22.11

Data mais esperada do ano por consumidores esconde armadilhas que só são evitadas com informação.

Luce Pereira (texto)
Greg/dp (arte)

Nos conhecemos por acaso, quando eu estava em uma casa de material de construção e solicitei ao vendedor que me indicasse algum pedreiro para fazer reparo com tal acabamento em minha varanda. “A senhora está com sorte, pois um dos melhores que conheço acaba de chegar ao departamento de tintas”. Voltou na companhia de um sujeito magro e franzino, sem três dentes laterais superiores, que sempre apareciam porque ele era a simpatia em pessoa.
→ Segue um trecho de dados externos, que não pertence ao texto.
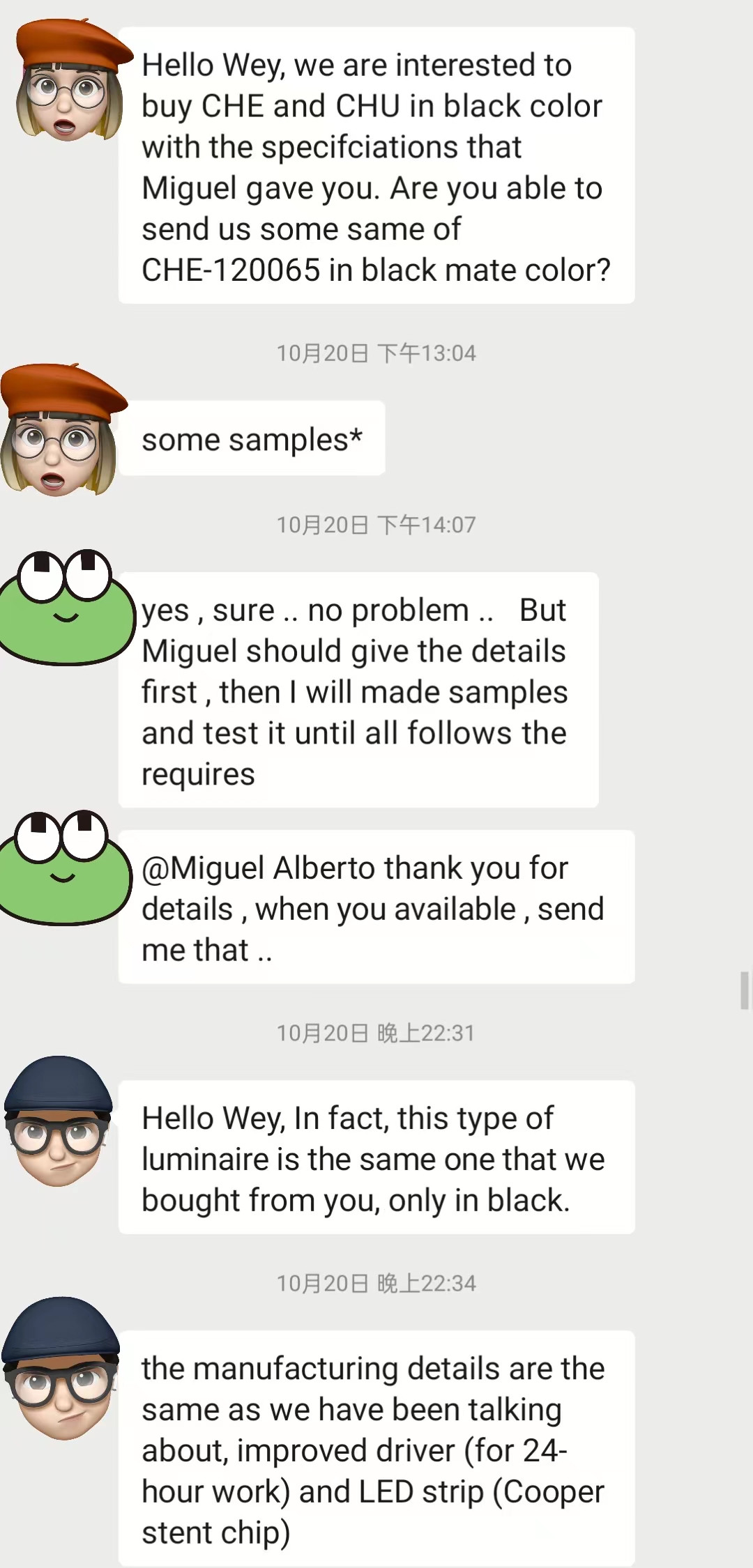753x1568 pixels.
Task: Select message about improved driver and LED strip
Action: 376,1450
Ria com a maior facilidade. Foi afinidade à primeira vista e uma grata surpresa, pois além de bom profissional se mostrava gente da maior confiança. E de pequenos trabalhos em pequenos trabalhos, criou-se certa intimidade que segue saudável. Ontem, Damião apareceu mais animado do que de costume para concluir serviço com duração de nove dias, para o qual trouxe como auxiliar um senhor alto, calado e eficiente, que fuma muito, tosse e diz que toma duas garrafas de café por dia. A agitação tinha nome: Black Friday – palavra que na voz de Damião vira um arremedo da pronúncia em inglês. “Sexta-feira vou com a patroa para a ‘breque-fraide”, viu?, lá em casa tá precisando de umas ´coisinha’ e a gente tem que aproveitar o dinheiro guardado”.
Primeiro que Black Friday não é um lugar (como Damião parece crer) e depois, muitas vezes, tem mais de cilada do que de paraíso, porque se anuncia nos meios de comunicação quase como o dia anual da benevolência, por parte de quem comercializa produtos e serviços, quando na verdade é apenas uma poderosa estratégia de vendas parecida com lobo em pele de cordeiro. Um vizinho que tem fama de ser a desconfiança em pessoa, disse-me há pouco, num encontro casual na padaria, que “é até um pecado explicar a pessoas de pequeno poder aquisitivo os artifícios por trás de muitas das ‘ofertas’, porque elas vão às compras como se fossem a um parque de diversões, não importando se chegam em casa apenas com um liquidificador ou um micro-ondas”. Pois, embora parecendo estraga-prazeres, preferi ter uma breve conversa com o meu amigo (já posso chamá-lo assim, pela confiança mútua), para avaliar o nível de informação dele como consumidor.
Damião e a esposa não fazem parte do time que pesquisa preços antes de se aventurar pelas lojas, na “sexta-feira mágica”, e não fazem compras pela internet porque não têm desenvoltura com o mundo virtual. “Comprar de quem eu não vejo? Mas é nunca!”, gosta de repetir, se achando o máximo da esperteza. Mas tem a vantagem de não colecionar carnês e só usa o cartão de crédito (sem anuidade) quando há muita precisão e dinheiro para pagar a fatura à vista. Assim, não chega a ser exatamente um sério candidato a protagonizar grandes desastres financeiros, mas, também, não possui armas nem faro para fugir das espertezas de um dia assim. Nem mesmo sabe, vendo o preço e as taxas de juros nos cartazes, estimar se a oferta é verdadeira ou conto do vigário.
Embora o perigo more muito mais nas compras pela internet, a exigir dos consumidores uma série de cuidados e garantias, a famosa sexta-feira não perde de vista gente como Damião, que nem de longe lembra o mundo onde o evento nasceu – palco mais reluzente do capitalismo no planeta. Logo, a Black Friday não é para amadores, há que ter cautela, informação e bom senso, coisas das quais a simplicidade do meu amigo está muito distante. De repente, aquilo me sensibilizou e eu decidi quase sem pensar, com uma meia-verdade: “Vamos todos ao shopping, amanhã, eu tenho mesmo que comprar uma batedeira”. Damião quase nem acredita, a patroa iria adorar. Marcamos para as 11h, em um café dos mais conhecidos.